In the Irish parliament of 1541, the Old English struck preemptively to advance their program for reform against the crown's reluctance. Through the Act for the Kingly Title, which declared Ireland to be a sovereign kingdom under the rule of the English monarch, the Old English secured the comprehensive reform of the Irish administration for which Finglas and other reformers had called. The text of the Act reveals an attempt to bind the king to the enforcement of English laws in Ireland.

[L]ack of naming the king's majesty and his noble progenitors kings of Ireland, according to their said true and just title, style, and name therein, hath been great occasion that the Irishmen and inhabitants within this realm of Ireland have not been so obedient to the king's highness and his most noble progenitors, and to their laws, as they of right, and according to their allegiance and bounden duties ought to have been.(29)

This Act provided for the political unity of all inhabitants of Ireland, both Gaelic and English, under the unilateral jurisdiction of the crown and revealed an emergent impulse among the Old English to use the Irish parliament as their forum for political action within the new polity.(30) In repudiating the divided structure of the medieval lordship established in the Statutes of Kilkenny (1366), the Act for the Kingly Title envisaged a single Irish community under the rule of the king, and it committed the crown's energies to making this single community a reality.(31) The parliament of 1541, which included members of both the Irishry and the Englishry, acted for the first time as an instrument of national governance. By emphasizing their position as loyal subjects, the Old English constitutionally prevented the government from neglecting their interests. By transforming Ireland into a sovereign kingdom under the crown, the Old English gave constitutional legitimacy to their version of Englishness.(32) The implications of the Act for the relationship between crown and community were vast. "A local reform group lobbying for royal initiative to impose order throughout the island," Steven Ellis explained, "had finally succeeded in committing the crown to just that, despite rebuffs in 1494, 1520 and the mid-1530s."(33) What the Old English had not accomplished through persuasion and argument they achieved through constitutional manipulation. In emphasizing Henry's kingly duty towards his subjects in Ireland, they bound the crown to political reform on Old English terms. Kingly duty would become "a much-used weapon in the armoury of persuasives" on which the Old English would rely as conflict with the colonial administration escalated.(34)

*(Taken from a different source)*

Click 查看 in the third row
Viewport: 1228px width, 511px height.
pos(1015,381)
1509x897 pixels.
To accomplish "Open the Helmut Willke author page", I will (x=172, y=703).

Reactions to the passage of the Act for the Kingly Title in Dublin and in London revealed that both the Old English community and the crown recognized its implications for the dynamics of Irish politics. On 18 June 1541, a public holiday and a general amnesty for prisoners were proclaimed in Dublin as the Act for the Kingly Title was promulgated at Saint Patrick's Cathedral. Two thousand Dubliners celebrated High Mass and Te Deum, and cannonades, bonfires, and free wine marked the transformation of Ireland from a medieval lordship into a sovereign kingdom.(35) The reaction in London differed substantially. "Not a cheer was raised at court,"(36) and the king's council handled the Act as matter of routine administration and statutory revision. The passage of the Act infuriated the irascible monarch who acquired the title. Henry VIII condemned it on both constitutional and pragmatic grounds. The Act's text, he charged, implied that his kingly title in Ireland proceeded from the election and common consent of the Irish parliament and not from the right of original conquest; the bestowal of the kingly title by the Irish parliament, he argued, would derogate that title which he already held.(37) Henry also understood the Act's practical implications. He rebuked his council for devising "by an act, to invest in us the name and title of king of Ireland" when royal revenues were not "sufficient to maintain the state of the same."(38) Nevertheless, Henry could not refuse his new duties. The Old English, it seemed, had succeeded in binding him to protect and to advance their interests.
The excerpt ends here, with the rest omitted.